* TASK TO CARRY OUT *
Format every line of the listing below as a JSON list of strings, one string per line, leaving out blank lines.
● ● ● ●
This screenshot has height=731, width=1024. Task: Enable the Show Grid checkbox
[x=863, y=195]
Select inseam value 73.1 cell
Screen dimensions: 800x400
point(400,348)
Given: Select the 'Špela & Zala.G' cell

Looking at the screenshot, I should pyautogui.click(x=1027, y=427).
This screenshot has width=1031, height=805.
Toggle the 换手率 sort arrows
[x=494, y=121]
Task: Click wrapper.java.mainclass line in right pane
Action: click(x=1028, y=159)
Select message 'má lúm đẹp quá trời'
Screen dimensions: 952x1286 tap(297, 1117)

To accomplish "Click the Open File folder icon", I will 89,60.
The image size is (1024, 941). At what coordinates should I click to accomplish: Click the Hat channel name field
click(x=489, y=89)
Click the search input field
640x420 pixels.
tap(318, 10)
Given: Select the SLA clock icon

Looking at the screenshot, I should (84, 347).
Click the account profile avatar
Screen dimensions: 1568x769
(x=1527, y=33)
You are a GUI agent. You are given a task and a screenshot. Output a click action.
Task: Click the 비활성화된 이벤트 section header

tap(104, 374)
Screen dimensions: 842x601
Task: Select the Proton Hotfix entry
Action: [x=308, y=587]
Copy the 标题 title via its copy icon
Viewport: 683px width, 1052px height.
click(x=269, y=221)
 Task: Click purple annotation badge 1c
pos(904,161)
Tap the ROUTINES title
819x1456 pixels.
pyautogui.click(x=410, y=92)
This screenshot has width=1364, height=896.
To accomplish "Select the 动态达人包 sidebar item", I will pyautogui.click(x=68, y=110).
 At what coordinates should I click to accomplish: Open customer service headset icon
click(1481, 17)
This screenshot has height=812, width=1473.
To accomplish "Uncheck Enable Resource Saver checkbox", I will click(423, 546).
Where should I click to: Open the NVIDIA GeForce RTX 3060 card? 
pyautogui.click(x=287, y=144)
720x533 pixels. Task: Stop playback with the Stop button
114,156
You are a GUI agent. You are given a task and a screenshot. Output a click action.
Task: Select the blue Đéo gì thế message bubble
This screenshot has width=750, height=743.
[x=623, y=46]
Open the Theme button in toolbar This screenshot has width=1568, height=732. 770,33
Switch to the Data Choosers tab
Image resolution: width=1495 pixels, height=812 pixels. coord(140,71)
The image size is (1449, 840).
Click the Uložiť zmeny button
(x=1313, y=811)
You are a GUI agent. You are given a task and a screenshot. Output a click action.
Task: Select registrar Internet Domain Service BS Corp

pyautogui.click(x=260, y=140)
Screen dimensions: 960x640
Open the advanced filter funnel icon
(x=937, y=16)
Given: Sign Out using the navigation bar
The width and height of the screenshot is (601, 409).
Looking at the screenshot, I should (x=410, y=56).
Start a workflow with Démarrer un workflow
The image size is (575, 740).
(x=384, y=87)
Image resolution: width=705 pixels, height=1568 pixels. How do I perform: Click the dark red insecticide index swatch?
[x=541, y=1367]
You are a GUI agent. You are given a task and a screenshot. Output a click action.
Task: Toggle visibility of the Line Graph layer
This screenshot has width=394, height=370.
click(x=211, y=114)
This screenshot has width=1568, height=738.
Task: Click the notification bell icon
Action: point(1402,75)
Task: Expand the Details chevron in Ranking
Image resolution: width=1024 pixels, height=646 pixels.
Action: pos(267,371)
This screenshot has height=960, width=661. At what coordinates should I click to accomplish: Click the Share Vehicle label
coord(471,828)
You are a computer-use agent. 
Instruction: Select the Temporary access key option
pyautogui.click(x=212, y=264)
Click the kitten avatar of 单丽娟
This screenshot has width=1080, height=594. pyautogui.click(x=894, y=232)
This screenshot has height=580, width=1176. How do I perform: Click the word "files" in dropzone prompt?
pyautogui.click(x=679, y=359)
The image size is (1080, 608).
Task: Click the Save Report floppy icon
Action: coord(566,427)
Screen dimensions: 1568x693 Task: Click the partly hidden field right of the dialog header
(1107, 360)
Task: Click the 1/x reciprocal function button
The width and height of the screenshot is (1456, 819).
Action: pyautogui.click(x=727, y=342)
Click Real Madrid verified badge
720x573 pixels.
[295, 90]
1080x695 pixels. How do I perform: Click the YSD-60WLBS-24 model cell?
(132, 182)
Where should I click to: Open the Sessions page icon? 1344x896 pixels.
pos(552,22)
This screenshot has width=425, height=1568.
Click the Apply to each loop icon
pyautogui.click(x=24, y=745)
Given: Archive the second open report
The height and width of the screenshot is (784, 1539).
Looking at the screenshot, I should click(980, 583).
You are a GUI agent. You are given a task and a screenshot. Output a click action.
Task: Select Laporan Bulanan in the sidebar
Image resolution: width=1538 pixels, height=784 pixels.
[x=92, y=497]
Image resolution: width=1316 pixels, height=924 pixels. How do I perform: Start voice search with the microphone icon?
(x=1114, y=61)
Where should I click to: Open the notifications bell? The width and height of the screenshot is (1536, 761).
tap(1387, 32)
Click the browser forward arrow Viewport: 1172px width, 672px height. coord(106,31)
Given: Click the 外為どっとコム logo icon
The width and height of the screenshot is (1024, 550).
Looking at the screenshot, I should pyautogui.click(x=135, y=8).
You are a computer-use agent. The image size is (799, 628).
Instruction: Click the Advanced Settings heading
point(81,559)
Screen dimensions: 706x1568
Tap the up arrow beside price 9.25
● ● ● ●
* SOLUTION BELOW *
[
  "This screenshot has height=731, width=1024. Task: Enable the Show Grid checkbox",
  "[x=863, y=195]",
  "Select inseam value 73.1 cell",
  "Screen dimensions: 800x400",
  "point(400,348)",
  "Given: Select the 'Špela & Zala.G' cell",
  "Looking at the screenshot, I should pyautogui.click(x=1027, y=427).",
  "This screenshot has width=1031, height=805.",
  "Toggle the 换手率 sort arrows",
  "[x=494, y=121]",
  "Task: Click wrapper.java.mainclass line in right pane",
  "Action: click(x=1028, y=159)",
  "Select message 'má lúm đẹp quá trời'",
  "Screen dimensions: 952x1286 tap(297, 1117)",
  "To accomplish \"Click the Open File folder icon\", I will 89,60.",
  "The image size is (1024, 941). At what coordinates should I click to accomplish: Click the Hat channel name field",
  "click(x=489, y=89)",
  "Click the search input field",
  "640x420 pixels.",
  "tap(318, 10)",
  "Given: Select the SLA clock icon",
  "Looking at the screenshot, I should (84, 347).",
  "Click the account profile avatar",
  "Screen dimensions: 1568x769",
  "(x=1527, y=33)",
  "You are a GUI agent. You are given a task and a screenshot. Output a click action.",
  "Task: Click the 비활성화된 이벤트 section header",
  "tap(104, 374)",
  "Screen dimensions: 842x601",
  "Task: Select the Proton Hotfix entry",
  "Action: [x=308, y=587]",
  "Copy the 标题 title via its copy icon",
  "Viewport: 683px width, 1052px height.",
  "click(x=269, y=221)",
  " Task: Click purple annotation badge 1c",
  "pos(904,161)",
  "Tap the ROUTINES title",
  "819x1456 pixels.",
  "pyautogui.click(x=410, y=92)",
  "This screenshot has width=1364, height=896.",
  "To accomplish \"Select the 动态达人包 sidebar item\", I will pyautogui.click(x=68, y=110).",
  " At what coordinates should I click to accomplish: Open customer service headset icon",
  "click(1481, 17)",
  "This screenshot has height=812, width=1473.",
  "To accomplish \"Uncheck Enable Resource Saver checkbox\", I will click(423, 546).",
  "Where should I click to: Open the NVIDIA GeForce RTX 3060 card? ",
  "pyautogui.click(x=287, y=144)",
  "720x533 pixels. Task: Stop playback with the Stop button",
  "114,156",
  "You are a GUI agent. You are given a task and a screenshot. Output a click action.",
  "Task: Select the blue Đéo gì thế message bubble",
  "This screenshot has width=750, height=743.",
  "[x=623, y=46]",
  "Open the Theme button in toolbar This screenshot has width=1568, height=732. 770,33",
  "Switch to the Data Choosers tab",
  "Image resolution: width=1495 pixels, height=812 pixels. coord(140,71)",
  "The image size is (1449, 840).",
  "Click the Uložiť zmeny button",
  "(x=1313, y=811)",
  "You are a GUI agent. You are given a task and a screenshot. Output a click action.",
  "Task: Select registrar Internet Domain Service BS Corp",
  "pyautogui.click(x=260, y=140)",
  "Screen dimensions: 960x640",
  "Open the advanced filter funnel icon",
  "(x=937, y=16)",
  "Given: Sign Out using the navigation bar",
  "The width and height of the screenshot is (601, 409).",
  "Looking at the screenshot, I should (x=410, y=56).",
  "Start a workflow with Démarrer un workflow",
  "The image size is (575, 740).",
  "(x=384, y=87)",
  "Image resolution: width=705 pixels, height=1568 pixels. How do I perform: Click the dark red insecticide index swatch?",
  "[x=541, y=1367]",
  "You are a GUI agent. You are given a task and a screenshot. Output a click action.",
  "Task: Toggle visibility of the Line Graph layer",
  "This screenshot has width=394, height=370.",
  "click(x=211, y=114)",
  "This screenshot has width=1568, height=738.",
  "Task: Click the notification bell icon",
  "Action: point(1402,75)",
  "Task: Expand the Details chevron in Ranking",
  "Image resolution: width=1024 pixels, height=646 pixels.",
  "Action: pos(267,371)",
  "This screenshot has height=960, width=661. At what coordinates should I click to accomplish: Click the Share Vehicle label",
  "coord(471,828)",
  "You are a computer-use agent. ",
  "Instruction: Select the Temporary access key option",
  "pyautogui.click(x=212, y=264)",
  "Click the kitten avatar of 单丽娟",
  "This screenshot has width=1080, height=594. pyautogui.click(x=894, y=232)",
  "This screenshot has height=580, width=1176. How do I perform: Click the word \"files\" in dropzone prompt?",
  "pyautogui.click(x=679, y=359)",
  "The image size is (1080, 608).",
  "Task: Click the Save Report floppy icon",
  "Action: coord(566,427)",
  "Screen dimensions: 1568x693 Task: Click the partly hidden field right of the dialog header",
  "(1107, 360)",
  "Task: Click the 1/x reciprocal function button",
  "The width and height of the screenshot is (1456, 819).",
  "Action: pyautogui.click(x=727, y=342)",
  "Click Real Madrid verified badge",
  "720x573 pixels.",
  "[295, 90]",
  "1080x695 pixels. How do I perform: Click the YSD-60WLBS-24 model cell?",
  "(132, 182)",
  "Where should I click to: Open the Sessions page icon? 1344x896 pixels.",
  "pos(552,22)",
  "This screenshot has width=425, height=1568.",
  "Click the Apply to each loop icon",
  "pyautogui.click(x=24, y=745)",
  "Given: Archive the second open report",
  "The height and width of the screenshot is (784, 1539).",
  "Looking at the screenshot, I should click(980, 583).",
  "You are a GUI agent. You are given a task and a screenshot. Output a click action.",
  "Task: Select Laporan Bulanan in the sidebar",
  "Image resolution: width=1538 pixels, height=784 pixels.",
  "[x=92, y=497]",
  "Image resolution: width=1316 pixels, height=924 pixels. How do I perform: Start voice search with the microphone icon?",
  "(x=1114, y=61)",
  "Where should I click to: Open the notifications bell? The width and height of the screenshot is (1536, 761).",
  "tap(1387, 32)",
  "Click the browser forward arrow Viewport: 1172px width, 672px height. coord(106,31)",
  "Given: Click the 外為どっとコム logo icon",
  "The width and height of the screenshot is (1024, 550).",
  "Looking at the screenshot, I should pyautogui.click(x=135, y=8).",
  "You are a computer-use agent. The image size is (799, 628).",
  "Instruction: Click the Advanced Settings heading",
  "point(81,559)",
  "Screen dimensions: 706x1568",
  "Tap the up arrow beside price 9.25"
]